Ich las unlängst in Bob Blumes Buch „10 Dinge, die ich an der Schule hasse […]“, dass Bildung auch mal unnütz sein darf. Was er damit meinte, sind – so glaube ich zumindest – jene Inhalte, die nicht direkt und ohne Umweg einer irgendwie gearteten Verwertung zugeführt werden können. Und es mag sein, dass ich ihn falsch verstanden habe, aber für mich schmeckt hier das Humboldt’sche Ideal „proportionierlicher Bildung“ durch; also die Menschen in der Schule als Ganzes wachsen lassen zu wollen, auf dass sie ihre Wege in der Welt finden mögen. Mir ist das immer noch eine tröstliche Vorstellung, dass auch eine Berufsfachschule ein solcher Ort der Bildung sein könnte. Ich hatte im letzten Post dieser Serie über den Erziehungsauftrag gesprochen, den auch solche Einrichtungen haben wie jene, der ich vorstehe! Und ich nehme diesen nur ernst, wen ich einerseits meine Arbeit, aber eben auch die Subjekte dieser Arbeit – also unserer SuS – ernst nehme. Deshalb sagte ich vohin auch, dass eine Benotung bestimmter Handlungsprodukte diese entwerten würde. Denn das wäre so, als wenn ich – nachdem die SuS sich ein ganzes Stück weit selbst offenbart haben – deren Ergebnissen im Anschluss meine Sicht der Dinge überstülpe, und so Denk- und Sichtweisen quasi zu normieren und zu disziplinieren versuche. Unter solchen Voraussetzungen können wir selbstorganisiertes Lernen mit persönlichkeitsbildendem Charakter auch gleich ganz bleiben lassen!
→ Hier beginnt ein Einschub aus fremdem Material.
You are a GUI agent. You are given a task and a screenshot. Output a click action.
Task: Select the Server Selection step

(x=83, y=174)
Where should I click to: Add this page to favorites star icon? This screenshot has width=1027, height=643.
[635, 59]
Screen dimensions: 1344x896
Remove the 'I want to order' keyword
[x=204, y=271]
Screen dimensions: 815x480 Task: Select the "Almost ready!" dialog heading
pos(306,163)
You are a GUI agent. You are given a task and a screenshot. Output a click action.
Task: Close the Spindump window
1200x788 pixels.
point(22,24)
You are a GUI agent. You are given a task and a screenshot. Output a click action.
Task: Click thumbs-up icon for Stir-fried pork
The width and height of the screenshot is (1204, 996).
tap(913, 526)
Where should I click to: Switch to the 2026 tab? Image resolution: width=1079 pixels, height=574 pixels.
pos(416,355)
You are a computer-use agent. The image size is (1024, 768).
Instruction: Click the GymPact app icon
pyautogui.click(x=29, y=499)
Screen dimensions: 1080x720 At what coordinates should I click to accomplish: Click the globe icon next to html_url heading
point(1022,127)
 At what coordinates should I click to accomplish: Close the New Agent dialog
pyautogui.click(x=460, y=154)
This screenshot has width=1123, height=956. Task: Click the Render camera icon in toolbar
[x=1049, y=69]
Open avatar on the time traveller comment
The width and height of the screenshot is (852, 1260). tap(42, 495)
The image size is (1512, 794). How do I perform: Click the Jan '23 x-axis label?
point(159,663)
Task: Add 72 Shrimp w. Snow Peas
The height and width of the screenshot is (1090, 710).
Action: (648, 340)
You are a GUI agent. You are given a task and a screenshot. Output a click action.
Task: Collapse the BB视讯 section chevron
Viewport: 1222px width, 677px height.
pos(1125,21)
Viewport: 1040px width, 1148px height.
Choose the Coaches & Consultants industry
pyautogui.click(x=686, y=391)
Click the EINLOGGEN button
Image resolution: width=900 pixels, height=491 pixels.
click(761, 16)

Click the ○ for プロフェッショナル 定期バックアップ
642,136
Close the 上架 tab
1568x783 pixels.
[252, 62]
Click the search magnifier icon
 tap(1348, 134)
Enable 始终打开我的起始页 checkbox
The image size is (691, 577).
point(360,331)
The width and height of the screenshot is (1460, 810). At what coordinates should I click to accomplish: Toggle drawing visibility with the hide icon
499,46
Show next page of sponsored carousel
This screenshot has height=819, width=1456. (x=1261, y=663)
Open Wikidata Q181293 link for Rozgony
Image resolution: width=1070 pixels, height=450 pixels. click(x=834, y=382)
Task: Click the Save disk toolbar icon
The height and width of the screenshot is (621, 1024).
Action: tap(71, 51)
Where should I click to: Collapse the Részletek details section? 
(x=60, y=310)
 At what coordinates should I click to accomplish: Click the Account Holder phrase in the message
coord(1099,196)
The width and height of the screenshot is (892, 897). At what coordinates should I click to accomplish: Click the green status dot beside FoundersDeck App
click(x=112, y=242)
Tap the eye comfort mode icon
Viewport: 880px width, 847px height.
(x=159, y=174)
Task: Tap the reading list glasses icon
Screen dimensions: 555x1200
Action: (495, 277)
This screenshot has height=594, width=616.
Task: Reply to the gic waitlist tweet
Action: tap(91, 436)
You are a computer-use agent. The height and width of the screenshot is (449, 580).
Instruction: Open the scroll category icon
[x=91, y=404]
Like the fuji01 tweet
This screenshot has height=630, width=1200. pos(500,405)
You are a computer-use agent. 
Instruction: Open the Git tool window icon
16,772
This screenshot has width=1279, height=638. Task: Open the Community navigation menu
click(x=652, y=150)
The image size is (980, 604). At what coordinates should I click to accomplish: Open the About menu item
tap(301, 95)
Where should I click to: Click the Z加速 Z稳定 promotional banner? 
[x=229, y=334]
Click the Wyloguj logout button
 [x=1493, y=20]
Ich denke, dass wir gut daran täten, auch im berufsfachschulischen Bereich noch mal intensiv darüber nachzudenken, was eigentlich unsere Ziele sein sollen. Die Chefs, für die ich einer solchen Schule vorstehe, haben Erwartungen an das Tun meines Teams und meiner Person, die sich vor allem in den Bereichen Wirtschaftlichkeit und erhöhte Personalbindung abspielen. Mein Ziel jedoch ist es – und da werde ich fürderhin auch keinen Hehl drauß machen – Notfallsanitäter:innen auszubilden, welche diese Bezeichnung verdienen und überall einen guten Job machen können. Ob wir diese unterschiedlichen Interessen wirklich unter einen Hut bekommen können – und falls ja, wie – weiß ich nocht nicht, bin aber für jeden Diskurs offen. Sofern dieser nicht wieder Amygdala-gesteuert mit einem Monolog über Zahlen beginnt, und was man nicht alles tun müsste, um die Klassen voller zu bekommen, obschon jede Vernunft auf Grund der gegebenen Strukturen und Ressourcen gebietet, nicht auf Teufel komm raus Auszubildenden-Zahlen steigern zu wollen! Und aus pädagogischer Sicht schon gleich drei Mal nicht! Ach wäre es nicht schön, wenn das Leben mal einfach wäre…? Ich wünsche noch ein schönes Wochenende.